• Mission

    The Marion-Grant County Humane Society is a nonprofit organization on a mission to save more lives. We are always searching for new ways to do fundraisers and to get more of our "kids" to safe and loving homes or rescue groups. We need your help in controlling the pet overpopulation, in turn our overcrowding issue, and can only be done with responsible pet ownership. This entails keeping your animals at your home and getting them spayed or neutered.

  • History

    In 1958 the first board president was elected and the membership established under the name of the Marion Humane Society.  It was not until 1960 that the Marion Humane Society was incorporated as a not for profit organization and in 1963 the name was changed to the Marion Grant County Humane Society Inc. whereas Grant County began to contribute financially to the Humane Society. In 1968 a shelter was built by the Society on Tulip Drive in Marion, IN and although small in size with 13 indoor kennels and a 10’ x 10’ room with stacked cages the humane society never lost focus of their purpose to aid in the prevention of cruelty and harm in all its various forms upon animals.

    In November of 1997 the Society through generous donations and fundraising efforts bought an existing building on Avon Avenue in Marion, IN and renovated it into a 40 dog kennel shelter with an open area for kitty condos and within a few years established the Marion Grant County Low Cost Spay Neuter Clinic in an offsite rented facility.  For many years up until 2008 the Marion Grant County Humane Society was responsible for the contractual services to the City of Marion and of Grant County for animal control.  Eventually due to insufficient funding and deterioration of the shelter building and with the addition of a city operated animal control facility the Humane Society was forced to close their shelter.

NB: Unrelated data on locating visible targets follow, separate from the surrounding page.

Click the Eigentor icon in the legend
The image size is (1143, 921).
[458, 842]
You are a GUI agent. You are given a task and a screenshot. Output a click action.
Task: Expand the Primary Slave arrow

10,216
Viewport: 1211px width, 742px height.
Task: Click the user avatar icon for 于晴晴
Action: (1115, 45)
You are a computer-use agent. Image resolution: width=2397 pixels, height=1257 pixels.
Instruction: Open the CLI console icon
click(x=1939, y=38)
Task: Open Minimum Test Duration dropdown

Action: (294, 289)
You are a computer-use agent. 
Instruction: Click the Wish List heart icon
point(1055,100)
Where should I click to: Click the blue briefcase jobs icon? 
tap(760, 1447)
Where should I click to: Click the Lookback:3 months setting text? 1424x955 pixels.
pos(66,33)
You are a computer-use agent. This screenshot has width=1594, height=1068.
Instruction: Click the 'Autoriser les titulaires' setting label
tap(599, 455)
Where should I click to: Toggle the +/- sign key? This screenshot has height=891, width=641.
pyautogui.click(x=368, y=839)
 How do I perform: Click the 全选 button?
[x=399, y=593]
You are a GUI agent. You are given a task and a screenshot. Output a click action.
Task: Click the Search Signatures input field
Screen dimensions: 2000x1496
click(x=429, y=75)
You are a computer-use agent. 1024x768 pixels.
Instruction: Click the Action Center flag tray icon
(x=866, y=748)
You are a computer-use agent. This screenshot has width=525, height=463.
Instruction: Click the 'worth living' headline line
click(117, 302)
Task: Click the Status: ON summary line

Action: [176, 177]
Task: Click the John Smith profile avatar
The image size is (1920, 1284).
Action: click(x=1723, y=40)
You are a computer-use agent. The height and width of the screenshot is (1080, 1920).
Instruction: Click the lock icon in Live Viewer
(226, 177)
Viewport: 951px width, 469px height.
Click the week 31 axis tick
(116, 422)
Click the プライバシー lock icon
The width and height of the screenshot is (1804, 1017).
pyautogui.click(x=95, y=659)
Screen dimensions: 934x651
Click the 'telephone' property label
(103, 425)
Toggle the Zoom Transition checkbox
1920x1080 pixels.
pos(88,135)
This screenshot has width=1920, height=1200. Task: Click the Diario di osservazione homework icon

    The Marion Grant County Humane Society’s work continued in spite of not having an actual building through foster care homes, the operation of the spay neuter clinic, organized adoption events  and fundraisers.  By April of 2011 the Society had regrouped and through generous donors, dedication and determination had officially reopened a 5,000 sq. ft. facility, now called the Marion Grant County Humane Society Animal Orphanage and Rescue, with the spay neuter clinic on site, spacious kennel areas, a cat aviary with outside access, a large exercise yard for the dogs, quarantine areas and a separate mother and babies room. The Marion Grant County Humane Society’s goal is to operate as a no kill animal orphanage and rescue facility and to work diligently “Until They All Have a Home”.  

     

  • Revised Ordinance in the City of Marion 2014

    § 96.22 FEMALE CANINES AND FELINES IN ESTRUS.

    1.Every female canine and feline in estrus (heat) shall be confined in a building or secure enclosure (for the purposes of this section, a chain or fence shall not be considered a secure enclosure unless it is enclosed on all six sides), so that the female canine or feline cannot come into contact with another animal of that species, except for planned breeding.

    2.An animal in estrus that is not in a secure enclosure may be impounded in the animal shelter.

    3.An owner who reclaims an animal in heat within seventy-two (72) hours of impoundment must leave the animal in the animal shelter until the animal is no longer in heat, at the cost equal to the actual cost of housing the animal, not to exceed fifty ($50) dollars per day.

    4.Second violation of an animal in estrus not being properly contained, the owner of said animal shall be required to have animal spayed by a licensed veterinarian within twenty-four (24) hours of reclaiming animal from Marion Animal Care and Control at the owners expense.

    5.Each dog or and cat over the age of six months which is kept in the city shall have been sterilized and rendered incapable of reproducing by a licensed veterinarian unless a veterinarian has certification in writing that it would not be in the animals best medical interest.

    6.It shall be unlawful for a person to own a dog or cat not in compliance with this section and for which, the owner does not have a current and valid intact breeders permit.

    7.A violation of this section shall be punishable by a fine not less than $200.00 for each offense and for each recurring violation. A veterinarian who sterilizes a dog or cat shall provide to the owner a certificate containing owners name, address and phone number, date of sterilization, description of the animal, the name of the veterinarian facility and the veterinarian signature. Each owner of a dog or cat which is kept in the city shall produce the sterilization certificate upon request by an officer authorized to impound animals.

    § 96.26 USE OF ROPES, CHAINS OR CORDS PROHIBITED.

    No animal shall be tied or fastened by any rope, chain, or cord except under the direct supervision of the animal’s owner. Restrained animals must wear a properly fitted collar or harness made of leather or nylon, not of the choker type. This is not to prohibit the proper use of choker collars in the training of animals. The tying device shall be attached to the animal’s collar or harness. If a chain is used, such chain shall not have a total weight of more than one-eighth of the restrained animal’s body weight.